Pixel coordinate grounding data
*** Block opens ***
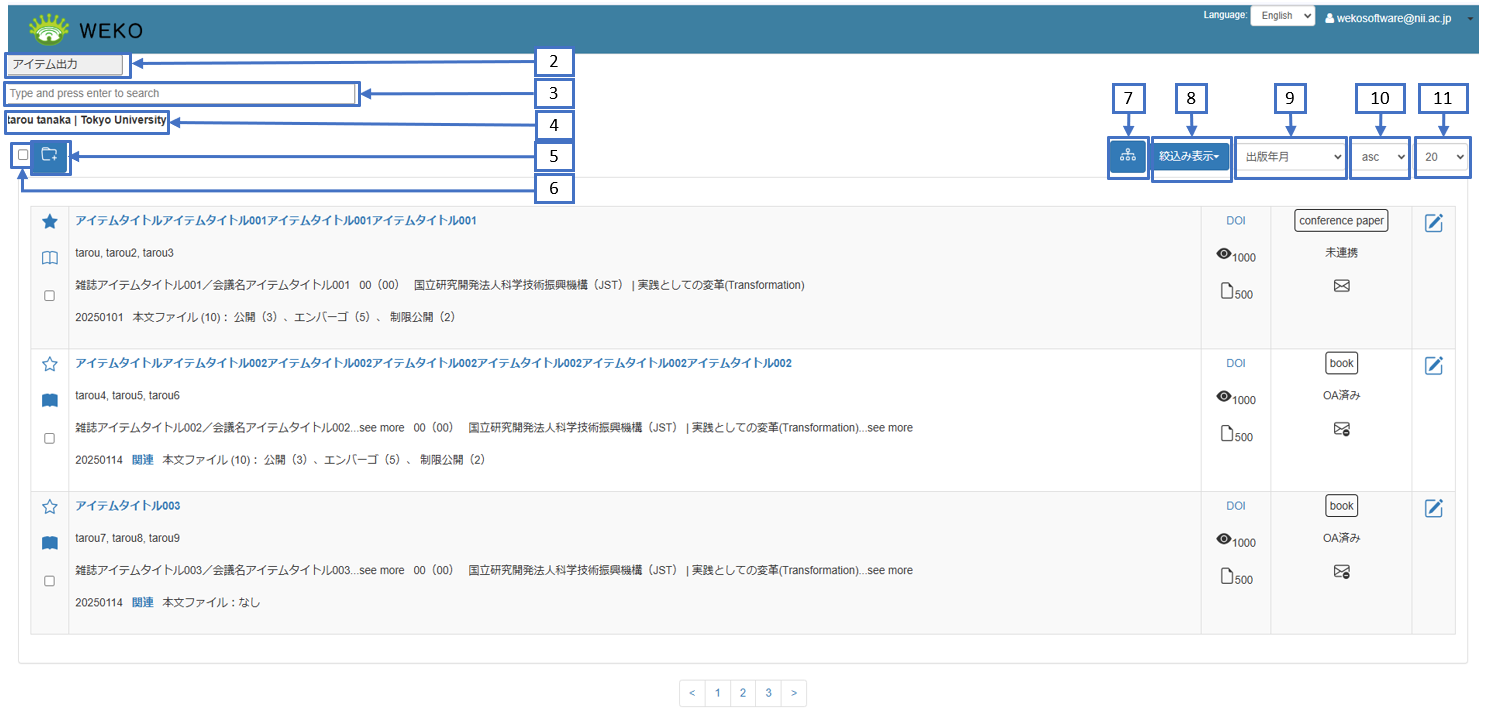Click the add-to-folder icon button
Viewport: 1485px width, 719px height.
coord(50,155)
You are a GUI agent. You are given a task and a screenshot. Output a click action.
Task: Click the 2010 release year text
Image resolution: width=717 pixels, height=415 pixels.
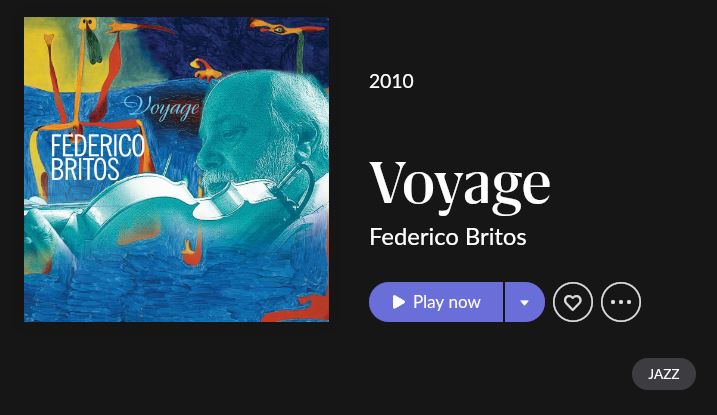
*** Block closes ***
- Exercise directions -
Could you reproduce exactly, and only, the lines from the one containing "You are a GUI" through the end of the records above, both included, while leaving out the pictures?

- Output for this exercise -
You are a GUI agent. You are given a task and a screenshot. Output a click action.
Task: Click the 2010 release year text
Image resolution: width=717 pixels, height=415 pixels.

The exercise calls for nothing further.